– Конечно, только гнев, – ответила она, стряхивая оцепенение.
– Вы сказали это с такой убежденностью, будто боитесь чего-то.
– Боюсь? Чего же мне, по-вашему, бояться?
– Возможно, этого. – Он приблизился к Бетти и обнял.
Ощущение сомкнувшихся вокруг нее рук было так знакомо и приятно, что у девушки закружилась голова. Элизабет увидела перед собой черные глаза, страстные и манящие.
– Элизабет, – едва слышно прошептал Симон.
Он произнес ее имя так, словно пробовал на вкус. Симон, ласково прижав ее к себе одной рукой, другой нежно перебирал волосы девушки.
– Какой удивительный цвет волос… какие они шелковистые… – Он неожиданно поцеловал крутой локон.
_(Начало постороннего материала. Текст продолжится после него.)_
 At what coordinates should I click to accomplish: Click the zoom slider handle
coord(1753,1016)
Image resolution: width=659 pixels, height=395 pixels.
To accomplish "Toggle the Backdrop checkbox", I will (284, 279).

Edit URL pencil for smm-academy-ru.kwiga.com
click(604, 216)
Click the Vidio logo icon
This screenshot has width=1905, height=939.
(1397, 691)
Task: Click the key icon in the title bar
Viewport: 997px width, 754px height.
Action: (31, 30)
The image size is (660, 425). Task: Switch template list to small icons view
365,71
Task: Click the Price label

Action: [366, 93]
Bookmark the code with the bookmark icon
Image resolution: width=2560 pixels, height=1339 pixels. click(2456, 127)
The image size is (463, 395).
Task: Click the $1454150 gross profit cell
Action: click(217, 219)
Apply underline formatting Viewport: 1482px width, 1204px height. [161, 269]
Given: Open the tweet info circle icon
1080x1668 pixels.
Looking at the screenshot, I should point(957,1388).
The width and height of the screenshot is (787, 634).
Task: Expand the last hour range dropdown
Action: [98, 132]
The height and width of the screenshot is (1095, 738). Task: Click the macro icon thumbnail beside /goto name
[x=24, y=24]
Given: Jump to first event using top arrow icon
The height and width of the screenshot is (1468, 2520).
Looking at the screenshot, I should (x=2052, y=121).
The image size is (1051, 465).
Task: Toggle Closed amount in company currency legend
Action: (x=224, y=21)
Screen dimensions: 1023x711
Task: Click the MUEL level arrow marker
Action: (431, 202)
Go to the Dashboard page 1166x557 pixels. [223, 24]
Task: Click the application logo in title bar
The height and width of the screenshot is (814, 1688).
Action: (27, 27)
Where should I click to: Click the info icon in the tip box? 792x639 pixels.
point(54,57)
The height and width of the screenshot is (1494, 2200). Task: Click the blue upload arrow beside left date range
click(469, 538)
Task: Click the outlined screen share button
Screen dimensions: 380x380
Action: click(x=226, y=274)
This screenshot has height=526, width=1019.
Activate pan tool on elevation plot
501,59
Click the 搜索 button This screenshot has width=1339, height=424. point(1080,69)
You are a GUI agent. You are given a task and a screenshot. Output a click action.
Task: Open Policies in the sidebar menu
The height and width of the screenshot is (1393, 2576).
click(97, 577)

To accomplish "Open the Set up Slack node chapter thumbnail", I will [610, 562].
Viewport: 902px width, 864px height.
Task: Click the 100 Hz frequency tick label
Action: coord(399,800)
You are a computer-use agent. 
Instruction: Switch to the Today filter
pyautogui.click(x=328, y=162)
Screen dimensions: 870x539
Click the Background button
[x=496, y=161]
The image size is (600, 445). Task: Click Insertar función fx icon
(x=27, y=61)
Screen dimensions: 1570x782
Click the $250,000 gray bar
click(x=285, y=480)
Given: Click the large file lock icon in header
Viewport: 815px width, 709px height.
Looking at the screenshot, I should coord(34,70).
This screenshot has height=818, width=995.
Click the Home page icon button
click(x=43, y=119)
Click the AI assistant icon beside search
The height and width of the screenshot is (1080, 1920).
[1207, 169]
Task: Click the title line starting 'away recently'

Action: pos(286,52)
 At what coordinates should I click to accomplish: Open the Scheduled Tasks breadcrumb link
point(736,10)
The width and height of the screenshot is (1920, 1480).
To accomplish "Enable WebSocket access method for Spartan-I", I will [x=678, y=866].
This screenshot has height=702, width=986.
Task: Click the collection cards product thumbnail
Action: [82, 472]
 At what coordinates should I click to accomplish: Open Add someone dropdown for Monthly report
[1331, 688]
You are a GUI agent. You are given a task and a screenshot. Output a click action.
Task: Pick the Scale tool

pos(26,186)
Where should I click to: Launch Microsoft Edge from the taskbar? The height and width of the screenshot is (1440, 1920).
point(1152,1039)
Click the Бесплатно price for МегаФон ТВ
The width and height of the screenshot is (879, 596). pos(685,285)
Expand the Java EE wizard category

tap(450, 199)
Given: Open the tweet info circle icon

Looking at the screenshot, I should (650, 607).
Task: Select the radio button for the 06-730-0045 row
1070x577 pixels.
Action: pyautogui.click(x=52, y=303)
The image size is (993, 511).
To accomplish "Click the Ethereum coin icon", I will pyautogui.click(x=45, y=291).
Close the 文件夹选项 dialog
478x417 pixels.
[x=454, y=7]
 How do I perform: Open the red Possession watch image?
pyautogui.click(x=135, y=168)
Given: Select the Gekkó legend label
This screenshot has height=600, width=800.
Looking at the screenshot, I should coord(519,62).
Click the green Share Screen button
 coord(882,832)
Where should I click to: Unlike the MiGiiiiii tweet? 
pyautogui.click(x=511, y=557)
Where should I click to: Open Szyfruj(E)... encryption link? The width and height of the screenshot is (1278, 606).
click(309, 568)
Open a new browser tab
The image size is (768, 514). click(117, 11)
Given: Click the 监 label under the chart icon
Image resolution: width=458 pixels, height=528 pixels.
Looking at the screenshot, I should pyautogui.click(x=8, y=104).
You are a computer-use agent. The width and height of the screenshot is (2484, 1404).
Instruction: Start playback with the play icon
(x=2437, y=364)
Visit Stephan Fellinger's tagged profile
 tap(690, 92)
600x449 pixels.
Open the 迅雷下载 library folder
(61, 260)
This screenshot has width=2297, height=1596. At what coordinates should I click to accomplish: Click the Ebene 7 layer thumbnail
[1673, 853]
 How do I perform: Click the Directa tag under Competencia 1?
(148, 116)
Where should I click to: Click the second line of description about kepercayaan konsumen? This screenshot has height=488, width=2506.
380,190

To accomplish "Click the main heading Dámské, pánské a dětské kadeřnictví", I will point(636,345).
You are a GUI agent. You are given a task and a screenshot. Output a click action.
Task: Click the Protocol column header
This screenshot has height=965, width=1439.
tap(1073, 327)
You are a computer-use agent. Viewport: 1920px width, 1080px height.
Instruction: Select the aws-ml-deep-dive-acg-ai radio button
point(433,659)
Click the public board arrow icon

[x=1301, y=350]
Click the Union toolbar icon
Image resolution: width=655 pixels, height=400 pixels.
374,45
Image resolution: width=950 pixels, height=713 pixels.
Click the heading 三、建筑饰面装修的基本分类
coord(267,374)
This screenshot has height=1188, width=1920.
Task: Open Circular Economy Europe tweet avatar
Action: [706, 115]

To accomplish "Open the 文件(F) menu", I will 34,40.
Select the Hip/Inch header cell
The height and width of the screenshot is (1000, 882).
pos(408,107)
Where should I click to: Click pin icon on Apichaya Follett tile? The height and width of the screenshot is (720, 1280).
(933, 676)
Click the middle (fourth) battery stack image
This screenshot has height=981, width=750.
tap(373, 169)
Его глаза заблестели, и перед Элизабет возникла картина: она, обнаженная, лежит в объятиях Симона, а он целует ее через вуаль волос. Эротичность видения вызвала у девушки трепетную дрожь.
– Ах. – Она услышала свой голос и удивилась.
– Расслабьтесь, дорогая…
Расслабиться?! Волна гнева окатила ее с головы до ног. Она вырвалась и, не задумываясь, бросилась к задней двери и выскочила во двор. Бетти слышала, как Симон звал ее, и имя звонким эхом отдавалось в заснеженных горах.
Она бежала, сама не зная почему, следуя инстинкту, звавшему неизвестно куда. Симон догнал ее, когда Элизабет, оступившись, упала в сугроб. Преследователь попытался схватить ее, но она громко закричала и, дернувшись, провалилась еще глубже. Снег накрыл ее с головой, и девушка запаниковала. Попыталась вдохнуть больше воздуха в легкие, но вместо этого набрала полный рот снега. Снег был повсюду: он давил сверху, сковывал движения, лишал возможности видеть и слышать. Она старалась высвободиться из холодного склепа, но тщетно.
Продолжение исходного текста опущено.